Walker W A, Field M, Isselbacher K J
Proc Natl Acad Sci U S A. 1974 Feb;71(2):320-4. doi: 10.1073/pnas.71.2.320.
A sucrose density gradient assay was used to demonstrate the specificity and saturation of the binding of [(125)I]cholera toxin to isolated intestinal microvillous membranes from rat small intestine. When the toxin is first complexed to antitoxin and then exposed to intestinal membranes, the binding of cholera toxin is inhibited. To emphasize the physiologic importance of these observations, similar concentrations of [(125)I]cholera toxin were shown to stimulate the accumulation of cyclic AMP in mucosal homogenates and to increase the secretion of fluid into intestinal loops, whereas the same concentrations of toxin mixed with antitoxin had no effect on cyclic AMP accumulation. These studies suggest that cholera toxin attaches to brush border binding sites before exerting its biologic effect and that local intestinal antibody protection against cholera toxin may be due to inhibition of toxin attachment to these binding sites.

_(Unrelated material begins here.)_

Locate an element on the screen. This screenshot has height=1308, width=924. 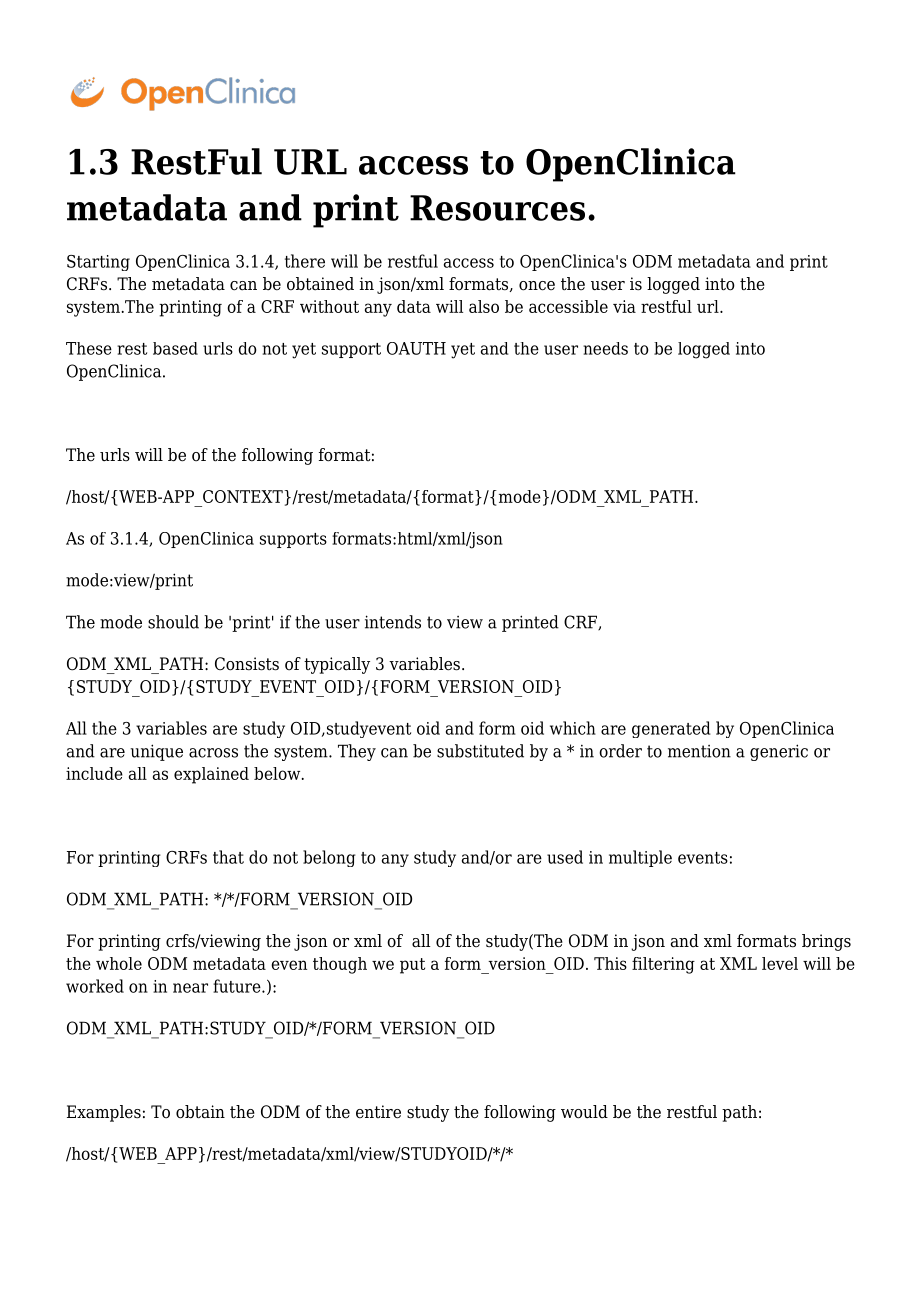
Examples is located at coordinates (104, 1113).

采用蔗糖密度梯度分析法来证明[(125)I]霍乱毒素与大鼠小肠分离的肠微绒毛膜结合的特异性和饱和性。当毒素先与抗毒素结合,然后再与肠膜接触时,霍乱毒素的结合会受到抑制。为强调这些观察结果的生理重要性,研究表明,相似浓度的[(125)I]霍乱毒素可刺激黏膜匀浆中环磷酸腺苷(cAMP)的积累,并增加肠袢中液体的分泌,而相同浓度的毒素与抗毒素混合后对cAMP的积累没有影响。这些研究表明,霍乱毒素在发挥其生物学效应之前先附着于刷状缘结合位点,并且局部肠道抗体对霍乱毒素的保护作用可能是由于抑制了毒素与这些结合位点的附着。